One student reading about countries’ exports came upon “salmon”. After the boy uttered that word Ratty stopped him. “No, boy, that word is Sallmon. Now read it again.” Poor chap, accustomed to pronouncing salmon properly, did it again. Ratty lost his cool. “BOY, if I’ve told you once I’ve told you a thousand times, that word is SALLMON . Sammon is, when you want to call somebody, you sammon dem!”

As proof I’ve lived too long, I find myself following Ratty’s example. If I’ve told you once I’ve told you a thousand times no Speaker has authority to investigate submissions of AudGen’s reports to find out whether AudGen, another Constitutional Officer, followed procedure!

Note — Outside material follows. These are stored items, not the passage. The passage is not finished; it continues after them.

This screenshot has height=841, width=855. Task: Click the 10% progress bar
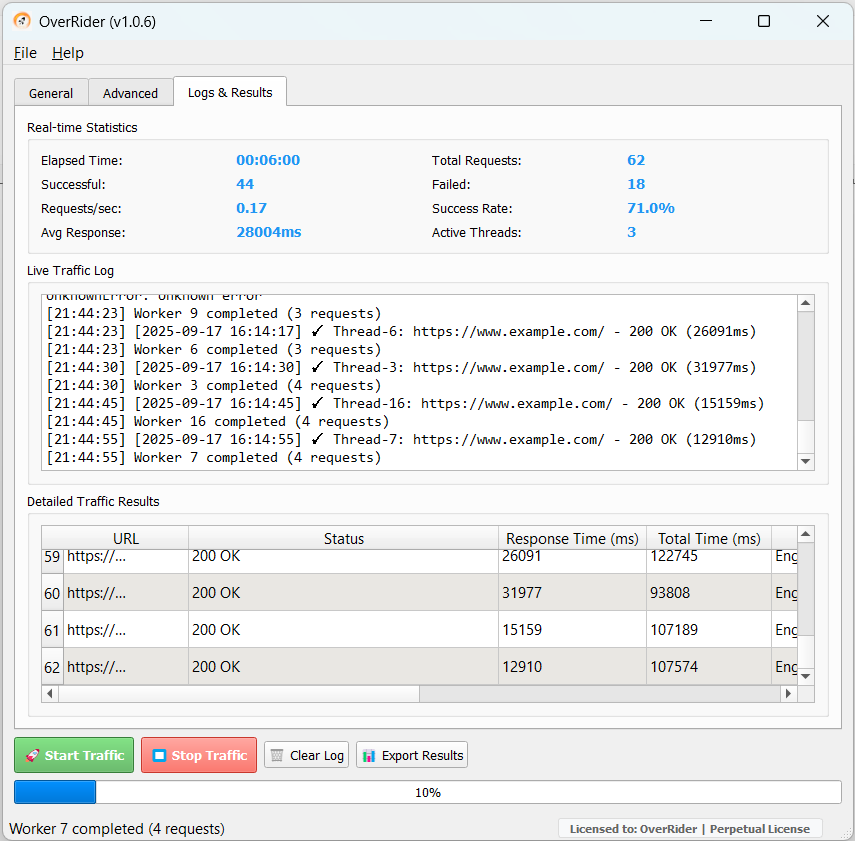tap(427, 792)
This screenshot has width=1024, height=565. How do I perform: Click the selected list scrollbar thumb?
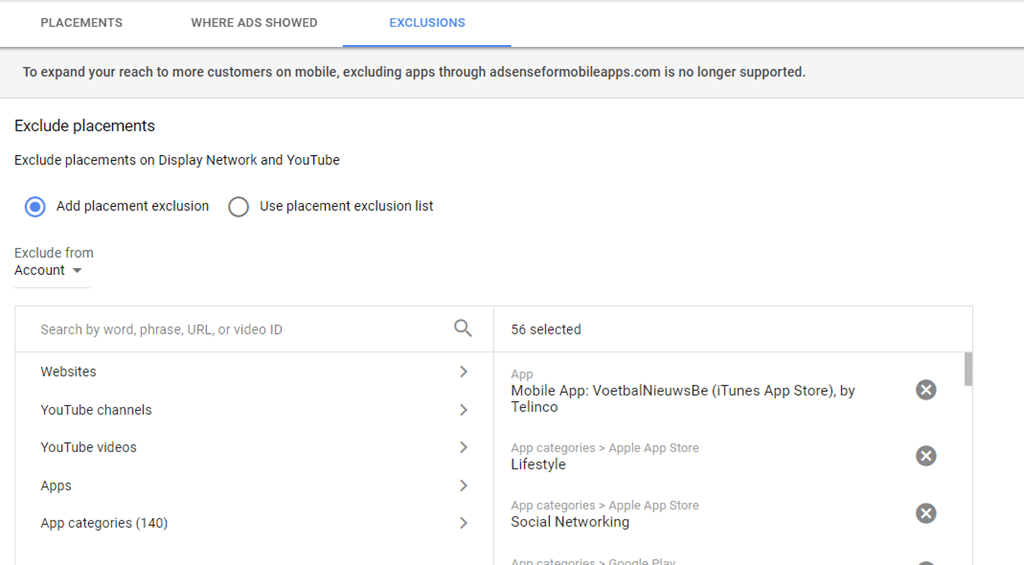968,369
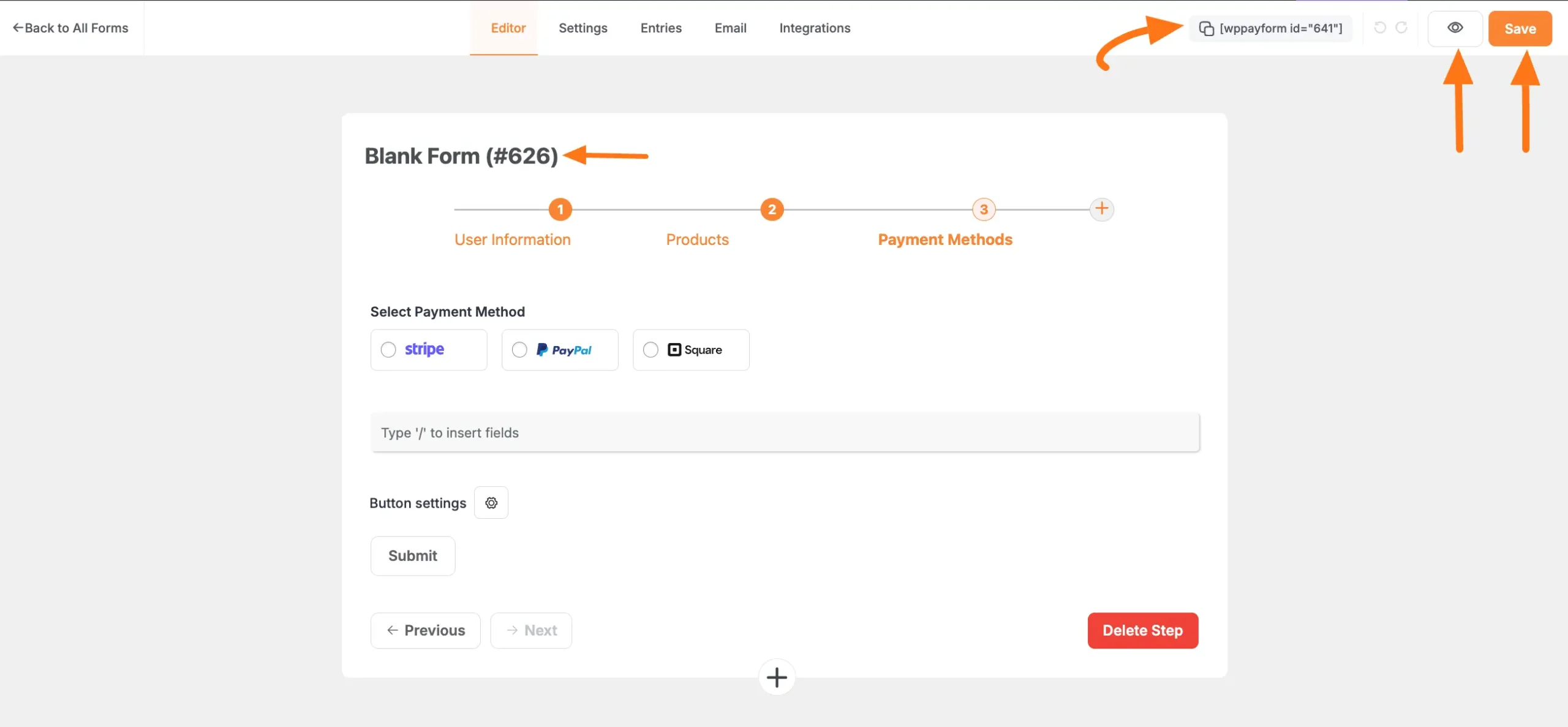Add a new field using the bottom plus
The height and width of the screenshot is (727, 1568).
pyautogui.click(x=777, y=677)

I told you (November 19; Senseless scuffle and tug-o-war): “if AudGen sends a report (ANY report) to Parliament the Speaker isn’t allowed to look behind the delivery but is mandated by the Constitution to ‘cause them to be laid before the House of Representatives’.”

This was based on the Constitution (not FAAA) that gives AudGen complete autonomy. The Constitution mandates AudGen to audit ALL Government offices. It only allows ordinary legislation to add “other functions”. Legislation can’t restrict AudGen’s constitutional mandate or give Speaker unconstitutional powers.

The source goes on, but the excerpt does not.